On a day where Mac Jones took hit after hit—five sacks and a pick in all—Jones took one final hit, as his butt hit the pine and Bill Belichick turned to Bailey Zappe. It made sense, as Mac Jones had ended the prior drive-by falling away from a would-be Mike Gesicki touchdown pass that instead became an interception. This comes after he whiffed on a different drive on what would have been a touchdown to Hunter Henry. The Patriots enter their bye week at 2-8 and you have to wonder if they are going to take a look at what they have with Zappe. But what of your weapons on the Patriots?
Well, by weapons we really mean three guys: Rhamondre Stevenson, Hunter Henry & suddenly, Demario Douglas. Let’s start with Rhamondre: it doesn’t matter, mostly because he is a weekly RB2 even if you or I were back there (I can safely say that knowing for a fact that A.J. McCarron has read this very website). As for Hunter Henry & Demario Douglas, it doesn’t matter, but for very different reasons. For Henry, it’s unlikely to matter as he remains inside The Blob: he’s a volume-based tight end who will likely continue to get moderate volume in a low-upside, run-first offense. He’s going to be getting between 3-6 targets per game, just like he did with Mac Jones, and just like he did the last time that Bailey Zappe started). He’s a middling blob tight end and remains so.
As for Demario Douglas, it doesn’t matter who is at quarterback, but in a different way. In the two games without Kendrick Bourne this season, Douglas has 7 and 9 targets, and if you include the game in which Bourne went down, he has 7, 7, and 9 targets. That kind of volume makes him relevant, and it’s also the type of volume he should expect with Bailey Zappe under center. In his two starts last season, Jakobi Meyers had 12 combined targets, meaning that kind of volume is going his way no matter what.

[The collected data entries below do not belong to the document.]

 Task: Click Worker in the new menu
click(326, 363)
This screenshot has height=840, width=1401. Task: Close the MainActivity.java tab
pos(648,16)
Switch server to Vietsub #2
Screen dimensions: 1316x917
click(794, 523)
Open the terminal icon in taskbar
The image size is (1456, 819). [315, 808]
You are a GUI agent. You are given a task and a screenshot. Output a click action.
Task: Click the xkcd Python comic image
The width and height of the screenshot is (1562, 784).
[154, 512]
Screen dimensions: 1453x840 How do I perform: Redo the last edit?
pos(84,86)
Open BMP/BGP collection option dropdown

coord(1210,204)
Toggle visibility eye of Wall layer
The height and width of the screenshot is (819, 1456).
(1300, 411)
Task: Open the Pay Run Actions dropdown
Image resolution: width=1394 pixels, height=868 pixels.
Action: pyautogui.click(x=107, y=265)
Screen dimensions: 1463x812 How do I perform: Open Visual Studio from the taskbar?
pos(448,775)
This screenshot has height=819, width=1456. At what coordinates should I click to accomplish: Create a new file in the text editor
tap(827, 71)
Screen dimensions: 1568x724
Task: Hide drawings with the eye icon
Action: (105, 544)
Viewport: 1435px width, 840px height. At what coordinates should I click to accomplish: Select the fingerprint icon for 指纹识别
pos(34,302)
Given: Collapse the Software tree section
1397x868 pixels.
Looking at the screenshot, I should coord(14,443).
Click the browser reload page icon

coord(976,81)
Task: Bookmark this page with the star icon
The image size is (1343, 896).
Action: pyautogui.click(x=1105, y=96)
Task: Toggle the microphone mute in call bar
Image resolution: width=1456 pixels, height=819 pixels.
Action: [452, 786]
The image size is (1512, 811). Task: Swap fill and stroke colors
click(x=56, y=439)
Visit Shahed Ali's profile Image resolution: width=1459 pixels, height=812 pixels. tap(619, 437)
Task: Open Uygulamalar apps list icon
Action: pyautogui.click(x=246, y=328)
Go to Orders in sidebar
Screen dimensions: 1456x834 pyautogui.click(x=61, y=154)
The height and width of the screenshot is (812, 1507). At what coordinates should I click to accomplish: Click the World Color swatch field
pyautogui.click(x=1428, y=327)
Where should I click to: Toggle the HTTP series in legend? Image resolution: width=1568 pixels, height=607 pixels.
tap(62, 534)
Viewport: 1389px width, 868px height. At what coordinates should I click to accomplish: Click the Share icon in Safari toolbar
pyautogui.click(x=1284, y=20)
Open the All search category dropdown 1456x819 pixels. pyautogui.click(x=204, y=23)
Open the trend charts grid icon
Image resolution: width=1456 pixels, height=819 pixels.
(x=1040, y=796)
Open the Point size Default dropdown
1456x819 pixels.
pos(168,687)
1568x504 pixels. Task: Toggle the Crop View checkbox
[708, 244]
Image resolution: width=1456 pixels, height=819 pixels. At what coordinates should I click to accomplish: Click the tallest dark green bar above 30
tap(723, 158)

So, Mac Jones or Bailey Zappe, it doesn’t matter. The three… marginally relevant… players on the Patriots will stay that way.
Is the 49ers’ offense back?
The San Francisco 49ers obliterated the Jacksonville Jaguars’ offense on Sunday, finishing with a 34-3 victory that could have easily been more if the Niners weren’t desperately trying to get Christian McCaffrey at touchdown at the end of the game. They got Deebo Samuel and Trent Williams back this week, meaning that the 49ers offense was (mostly) at full power. And it showed. It wasn’t particularly close after the 49ers got the ball at the end of the first half, marched down for a field goal, then turned around and scored another touchdown in three plays thanks to a wide-open George Kittle streaking down the sideline.
The 49ers’ offense looked like, well, the 49ers offense. And they did it in a 10 AM body time game across the country, and against an extremely strong defense. Friend of the website, Kev Mahserejian put it best.
It’s also worth noting that the 49ers shellacked another one of these defenses, by the way. They got right against a top-five defense in the NFL, meaning that their skid should hopefully be in the rearview mirror.
The 49ers’ offense is all the way back, with four different weapons topping 10 PPR points, and Brock Purdy tipping over 20 fantasy points for the week on 296 passing yards, 3 touchdowns, and zero turnovers. The 49ers look like the team we thought they would be after the first five weeks of the season, and it’s just in time, too. Three of their next four games have playoff ramifications, with the Seahawks on the docket twice, and the Eagles also on the schedule.